I was not part of the IFSA program as a Wellesley student, so I can't really speak for that support. However, for the visiting students program itself, administration is largely like the tutors and coursework with a hands-off attitude. This is great if you want to chart your own course without the structure of a rigid program with mandatory events. There were maybe 6-8 cultural events put on by the college, like seeing King Lear in the Globe Theater in London, but you got to choose if you wanted to go or not. I wanted to directly enroll and value independence over support, so I wasn't really interested in having a "program feel" in my Oxford experience. However, if you are looking for structure and support like in a typical abroad program, this model probably will be harder for you.

* Housing:

How satisfied were you with your living arrangements?

Housing in Oxford is first rate, and Worcester in particular has great rooms in a central location next to city center. Each room has a private bathroom that includes a shower, and a scout comes by to take out the trash bin every other day and clean your room/bathroom once every week. I don't really think anyone would have a reason to be left wanting with the visiting student housing at Worcester, except maybe when you miss it coming back!

* Food:

Food at Worcester was pretty mediocre when I was there, as well as expensive. It may have been because they were remodeling their old (and very beautiful) dining hall, so a small cafe served as the interim dining hall. I didn't eat there very much, and I would recommend instead using the Tesco near by for groceries. If you have the cash, you could also go to the many many awesome restaurants and food trucks near college. Basically, college food isn't great, but with the location and strong kitchen culture in the dorms, you aren't left bereft.

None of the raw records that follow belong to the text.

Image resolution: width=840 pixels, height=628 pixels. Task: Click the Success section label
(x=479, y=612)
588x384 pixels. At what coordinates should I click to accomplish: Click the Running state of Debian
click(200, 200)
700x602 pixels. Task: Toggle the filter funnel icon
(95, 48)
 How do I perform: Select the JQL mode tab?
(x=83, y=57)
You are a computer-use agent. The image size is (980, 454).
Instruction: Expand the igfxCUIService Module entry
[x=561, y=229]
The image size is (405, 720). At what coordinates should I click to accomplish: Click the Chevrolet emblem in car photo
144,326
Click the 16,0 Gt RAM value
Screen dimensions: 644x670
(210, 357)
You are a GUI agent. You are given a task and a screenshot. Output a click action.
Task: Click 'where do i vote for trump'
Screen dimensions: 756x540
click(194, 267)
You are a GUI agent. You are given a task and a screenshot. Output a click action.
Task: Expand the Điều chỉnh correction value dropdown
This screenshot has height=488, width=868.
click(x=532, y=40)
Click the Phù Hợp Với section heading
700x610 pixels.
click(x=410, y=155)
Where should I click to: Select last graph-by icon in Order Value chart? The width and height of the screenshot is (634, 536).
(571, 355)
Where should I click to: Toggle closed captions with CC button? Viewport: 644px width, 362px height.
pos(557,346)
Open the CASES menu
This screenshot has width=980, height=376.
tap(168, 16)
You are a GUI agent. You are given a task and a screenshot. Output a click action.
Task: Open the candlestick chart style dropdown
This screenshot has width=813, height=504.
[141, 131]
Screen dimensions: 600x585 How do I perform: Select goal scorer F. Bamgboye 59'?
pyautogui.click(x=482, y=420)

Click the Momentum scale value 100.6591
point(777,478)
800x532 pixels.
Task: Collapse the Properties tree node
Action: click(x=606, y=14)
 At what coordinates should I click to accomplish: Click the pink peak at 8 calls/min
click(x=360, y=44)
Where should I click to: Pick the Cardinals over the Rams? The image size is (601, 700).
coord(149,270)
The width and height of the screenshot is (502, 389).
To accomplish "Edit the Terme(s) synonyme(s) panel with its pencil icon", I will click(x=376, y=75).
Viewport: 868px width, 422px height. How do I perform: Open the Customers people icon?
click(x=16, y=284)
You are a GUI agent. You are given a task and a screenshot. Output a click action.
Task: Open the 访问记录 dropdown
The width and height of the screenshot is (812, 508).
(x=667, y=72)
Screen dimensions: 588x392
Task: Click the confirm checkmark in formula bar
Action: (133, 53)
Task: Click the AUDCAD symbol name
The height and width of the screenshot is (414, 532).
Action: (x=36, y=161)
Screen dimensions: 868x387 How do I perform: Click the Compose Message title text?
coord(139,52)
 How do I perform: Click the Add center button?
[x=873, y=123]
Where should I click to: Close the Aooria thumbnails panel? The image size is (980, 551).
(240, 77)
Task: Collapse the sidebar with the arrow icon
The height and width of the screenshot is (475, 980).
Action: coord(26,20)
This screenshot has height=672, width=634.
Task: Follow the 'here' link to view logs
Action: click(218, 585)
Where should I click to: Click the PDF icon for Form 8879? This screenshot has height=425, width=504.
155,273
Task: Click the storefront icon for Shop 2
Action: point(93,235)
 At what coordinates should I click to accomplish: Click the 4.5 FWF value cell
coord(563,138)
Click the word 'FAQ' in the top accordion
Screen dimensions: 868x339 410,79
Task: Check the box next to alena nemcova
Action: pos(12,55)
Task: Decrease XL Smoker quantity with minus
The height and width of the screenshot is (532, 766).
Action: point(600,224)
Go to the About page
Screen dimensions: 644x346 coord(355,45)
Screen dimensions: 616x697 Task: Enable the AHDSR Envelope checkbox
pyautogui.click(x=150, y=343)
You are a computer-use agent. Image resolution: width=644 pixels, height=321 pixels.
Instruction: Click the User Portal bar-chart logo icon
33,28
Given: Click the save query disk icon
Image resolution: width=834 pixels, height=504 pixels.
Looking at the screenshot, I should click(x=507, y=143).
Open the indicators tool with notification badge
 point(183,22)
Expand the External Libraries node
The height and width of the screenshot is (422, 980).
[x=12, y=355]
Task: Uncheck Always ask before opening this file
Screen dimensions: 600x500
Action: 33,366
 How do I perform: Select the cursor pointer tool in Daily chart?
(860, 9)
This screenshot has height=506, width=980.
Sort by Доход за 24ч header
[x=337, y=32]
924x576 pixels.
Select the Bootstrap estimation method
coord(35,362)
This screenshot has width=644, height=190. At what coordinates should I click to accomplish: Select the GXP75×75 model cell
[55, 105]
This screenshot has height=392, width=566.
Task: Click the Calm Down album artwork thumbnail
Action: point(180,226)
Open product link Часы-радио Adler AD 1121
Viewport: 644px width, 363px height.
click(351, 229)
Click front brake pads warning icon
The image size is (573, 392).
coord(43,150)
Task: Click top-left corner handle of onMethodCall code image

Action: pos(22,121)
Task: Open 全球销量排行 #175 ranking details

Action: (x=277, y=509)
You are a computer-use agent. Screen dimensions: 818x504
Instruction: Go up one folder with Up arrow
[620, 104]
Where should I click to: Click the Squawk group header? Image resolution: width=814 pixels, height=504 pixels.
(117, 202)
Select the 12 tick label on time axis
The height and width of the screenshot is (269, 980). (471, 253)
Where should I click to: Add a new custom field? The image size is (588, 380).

* Social & Cultural Integration:

How integrated did you feel with the local culture?

One thing about being a visiting student at Oxford is some people have a stigma against visiting students not being "up to snuff" with the traditionally admitted candidates who had to go through the interview process. I would say maybe 10-20% of students truly hold this view, and the rest of the students are aware of the stereotype. Also, the Oxford system means people spend a lot of time alone studying, so it can be hard to meet people organically in class the way we do in the US. However, for those who are outgoing and search for a community, joining the right organizations and going to the right events will lead you to your tribe quickly. I made a lot of lifelong friends while I was at Worcester, but only with effort in the beginning, a positive attitude, and a go-getter mindset.

* Health Care:

How well were health issues addressed during the program?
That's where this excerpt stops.